Quest’ultimo è identico a quello di prima: imponente, occhiali a goccia, barba brizzolata, maschera azzurrina di quelle del vecchio ordinamento. Unica differenza: è stempiato. Senza nemmeno guardarmi, finendo di riempire un plico dell’INPS, mi chiede di sfilarmi i pantaloni. Lo faccio. Quindi, sempre con gli occhi sul plico, mi indica di calare i boxer. “Si metta come me”, mi dice alzandosi. Noto infatti che è nudo dalla vita in giù. Al che mi spiega che il Sy-Klone viene iniettato direttamente sotto il glande. Sempre con gli occhi sul plico raggiunge un armadietto da cui estrae fiala e siringa. Mentre prepara l’iniezione, sempre con gli occhi sul plico, mi chiede di masturbarmi. “Lo farei io, ma ho il problema di non essere gay”, mi dice. Io mi masturbo pensando alla mia ragazza Stefania e intanto lui mi parla: “Anzi, ho il problema opposto… le donne mi piacciono… e tanto…”. Io continuo e lui chiosa: “Pensi che mi sono fatto pure una di Rieti ahahahah”.
Abbozzo un sorriso, ma solo perché se lo aspettava. “Ecco… ecco… si fermi, ora è perfetto”. Finalmente toglie gli occhi dal plico. “Guardi come pulsa, lo guardi… è la perfezione… pare il cuore buono di un santo… C’est tres jolie!”. Quindi lo afferra a strozzo sotto il glande, lo pugnala con la siringa e becca piattola e vena al primo colpo. Mentre il “vaccino” (da non confondersi con “hub vaccinale”) si fa spazio nelle mie vene come una motoruspa dentro un campo agricolo, il dottore mi fissa negli occhi e sorridendomi mi fa: “Sapesse che cosce che aveva quella di Rieti, lei ci sarebbe impazzito sa?”. Sono stranito. “Da cosa lo capisce?”, gli chiedo. “Da questa erezione. Se nota con la mano sto simulando una mini-coscia”. Rimango perplesso. Completata l’endovenosa, prende un batuffolo di cotone, lo imbeve di alcool e me lo appoggia sul glande. Intanto con finta disinvoltura mi sussurra: “Bello il disco Storia di un Impiegato di De André, no?”. Quindi con una pinzetta mi applica un microscopico cerottino tondo. Per tagliarla breve ringrazio, mi rivesto e me ne vado.

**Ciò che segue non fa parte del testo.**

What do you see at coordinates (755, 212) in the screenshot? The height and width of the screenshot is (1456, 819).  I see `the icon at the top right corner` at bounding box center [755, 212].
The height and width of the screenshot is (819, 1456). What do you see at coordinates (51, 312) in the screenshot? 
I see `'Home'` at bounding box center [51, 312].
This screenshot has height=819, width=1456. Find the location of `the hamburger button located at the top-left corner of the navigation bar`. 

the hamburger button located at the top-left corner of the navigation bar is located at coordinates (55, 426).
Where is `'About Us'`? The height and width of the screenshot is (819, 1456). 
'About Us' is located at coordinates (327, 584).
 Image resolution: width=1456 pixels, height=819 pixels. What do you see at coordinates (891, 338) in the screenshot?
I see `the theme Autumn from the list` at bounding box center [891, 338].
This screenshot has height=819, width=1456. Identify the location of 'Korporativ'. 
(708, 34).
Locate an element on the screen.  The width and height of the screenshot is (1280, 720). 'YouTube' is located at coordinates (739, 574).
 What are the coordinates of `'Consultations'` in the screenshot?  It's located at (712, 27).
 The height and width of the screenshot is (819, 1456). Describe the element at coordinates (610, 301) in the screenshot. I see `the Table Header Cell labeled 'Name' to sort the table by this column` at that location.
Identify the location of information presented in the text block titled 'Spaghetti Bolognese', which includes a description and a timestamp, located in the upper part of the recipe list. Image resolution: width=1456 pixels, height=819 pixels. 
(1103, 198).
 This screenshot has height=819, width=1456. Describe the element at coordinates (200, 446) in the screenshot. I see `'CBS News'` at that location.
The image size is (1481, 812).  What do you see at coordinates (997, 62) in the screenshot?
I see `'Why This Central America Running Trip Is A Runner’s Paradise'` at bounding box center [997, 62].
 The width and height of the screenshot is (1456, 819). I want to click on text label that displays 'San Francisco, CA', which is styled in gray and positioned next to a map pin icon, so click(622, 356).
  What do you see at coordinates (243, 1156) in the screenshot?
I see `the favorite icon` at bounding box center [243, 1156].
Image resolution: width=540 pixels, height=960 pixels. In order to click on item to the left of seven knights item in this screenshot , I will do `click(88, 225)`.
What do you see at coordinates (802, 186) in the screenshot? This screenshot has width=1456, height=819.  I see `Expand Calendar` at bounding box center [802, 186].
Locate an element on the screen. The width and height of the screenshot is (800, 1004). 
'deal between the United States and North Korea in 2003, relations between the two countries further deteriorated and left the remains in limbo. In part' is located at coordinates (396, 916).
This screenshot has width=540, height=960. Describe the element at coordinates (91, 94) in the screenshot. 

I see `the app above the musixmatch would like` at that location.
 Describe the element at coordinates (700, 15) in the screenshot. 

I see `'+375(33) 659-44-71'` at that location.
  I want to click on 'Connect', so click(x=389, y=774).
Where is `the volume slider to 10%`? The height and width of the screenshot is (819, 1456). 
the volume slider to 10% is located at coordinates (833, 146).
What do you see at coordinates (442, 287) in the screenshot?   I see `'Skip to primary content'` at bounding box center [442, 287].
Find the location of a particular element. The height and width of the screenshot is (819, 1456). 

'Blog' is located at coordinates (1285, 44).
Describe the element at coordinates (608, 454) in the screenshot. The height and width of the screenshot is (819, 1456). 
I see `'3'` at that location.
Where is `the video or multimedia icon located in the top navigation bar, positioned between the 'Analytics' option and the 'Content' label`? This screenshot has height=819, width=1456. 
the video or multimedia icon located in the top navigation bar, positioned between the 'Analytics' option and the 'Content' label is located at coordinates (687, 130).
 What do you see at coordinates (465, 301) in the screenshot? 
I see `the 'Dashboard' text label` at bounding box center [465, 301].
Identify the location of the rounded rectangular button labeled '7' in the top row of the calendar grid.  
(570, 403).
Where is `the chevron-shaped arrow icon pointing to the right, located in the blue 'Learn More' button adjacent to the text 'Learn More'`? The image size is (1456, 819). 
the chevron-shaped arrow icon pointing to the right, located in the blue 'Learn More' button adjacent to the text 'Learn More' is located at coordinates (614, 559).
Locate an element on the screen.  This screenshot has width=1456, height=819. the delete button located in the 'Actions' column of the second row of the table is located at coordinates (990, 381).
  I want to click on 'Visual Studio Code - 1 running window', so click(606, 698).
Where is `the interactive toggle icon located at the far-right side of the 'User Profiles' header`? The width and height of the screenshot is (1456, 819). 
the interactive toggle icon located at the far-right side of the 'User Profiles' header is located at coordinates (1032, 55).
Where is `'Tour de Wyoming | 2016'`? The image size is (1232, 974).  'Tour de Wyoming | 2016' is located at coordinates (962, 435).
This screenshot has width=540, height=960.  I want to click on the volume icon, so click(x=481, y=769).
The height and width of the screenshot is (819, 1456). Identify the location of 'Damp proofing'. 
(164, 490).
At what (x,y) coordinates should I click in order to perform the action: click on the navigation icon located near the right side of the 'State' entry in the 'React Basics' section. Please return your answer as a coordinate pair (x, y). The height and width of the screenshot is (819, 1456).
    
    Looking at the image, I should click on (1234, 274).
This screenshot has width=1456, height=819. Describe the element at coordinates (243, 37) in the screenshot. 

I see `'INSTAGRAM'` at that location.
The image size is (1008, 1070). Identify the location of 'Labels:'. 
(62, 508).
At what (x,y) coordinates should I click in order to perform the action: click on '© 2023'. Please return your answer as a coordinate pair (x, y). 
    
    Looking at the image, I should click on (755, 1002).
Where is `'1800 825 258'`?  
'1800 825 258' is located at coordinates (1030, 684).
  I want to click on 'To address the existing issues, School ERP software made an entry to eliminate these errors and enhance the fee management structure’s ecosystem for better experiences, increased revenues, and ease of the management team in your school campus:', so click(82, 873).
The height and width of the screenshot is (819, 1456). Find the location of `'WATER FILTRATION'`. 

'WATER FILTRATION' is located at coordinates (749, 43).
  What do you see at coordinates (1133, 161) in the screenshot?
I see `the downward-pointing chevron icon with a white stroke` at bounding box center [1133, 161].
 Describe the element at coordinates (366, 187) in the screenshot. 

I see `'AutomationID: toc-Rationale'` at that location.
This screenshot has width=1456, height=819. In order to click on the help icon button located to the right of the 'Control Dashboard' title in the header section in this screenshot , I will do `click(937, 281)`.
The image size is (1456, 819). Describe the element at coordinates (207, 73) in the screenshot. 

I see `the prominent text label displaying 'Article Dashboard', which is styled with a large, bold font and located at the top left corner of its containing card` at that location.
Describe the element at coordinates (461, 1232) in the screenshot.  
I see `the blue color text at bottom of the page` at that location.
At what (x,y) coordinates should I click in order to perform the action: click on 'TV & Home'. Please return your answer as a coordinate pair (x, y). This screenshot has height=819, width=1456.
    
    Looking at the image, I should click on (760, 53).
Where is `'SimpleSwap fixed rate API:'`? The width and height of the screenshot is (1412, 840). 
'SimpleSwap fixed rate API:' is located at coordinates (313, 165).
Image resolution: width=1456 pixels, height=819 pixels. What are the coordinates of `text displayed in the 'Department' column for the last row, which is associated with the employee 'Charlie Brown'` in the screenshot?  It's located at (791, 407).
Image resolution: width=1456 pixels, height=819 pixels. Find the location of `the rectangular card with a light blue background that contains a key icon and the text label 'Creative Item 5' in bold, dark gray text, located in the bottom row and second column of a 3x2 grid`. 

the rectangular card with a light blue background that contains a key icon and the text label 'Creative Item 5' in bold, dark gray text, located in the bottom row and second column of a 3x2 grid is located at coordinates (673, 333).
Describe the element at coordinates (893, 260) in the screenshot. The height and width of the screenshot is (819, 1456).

Come esco dal gazebo vedo entrare due carabinieri. Un attimo dopo portano fuori quel dottore stempiato, che tenta alla buona di pararsi il viso col mini-depliant di Purina, il cibo per gatti sterilizzati. Lo riconosco e stento a crederci: è lo scrittore Christian Raimo. Lo raggiungo e gli faccio: “Ma quindi Christian… sei fluido?”. E lui in lacrime: “Sì”. Lo portano alla gazzella, aprono lo sportello, gli abbassano la testa e lo fanno entrare. Poi lo lasciano lì da solo. Io lo vedo di profilo che piange, seduto dietro, e mi fa una pena incredibile. Intanto i due carabinieri tornano a prendere l’altro dottore, ma da dentro il gazebo tuona un rombo madornale. Corriamo tutti all’interno: quel dottore s’è sparato. Dalla faccia schiantata sul pavimento, dalla barba, l’alito di Sassicaia e i denti d’oro sparsi lo riconosco: lo scrittore Francesco Pacifico.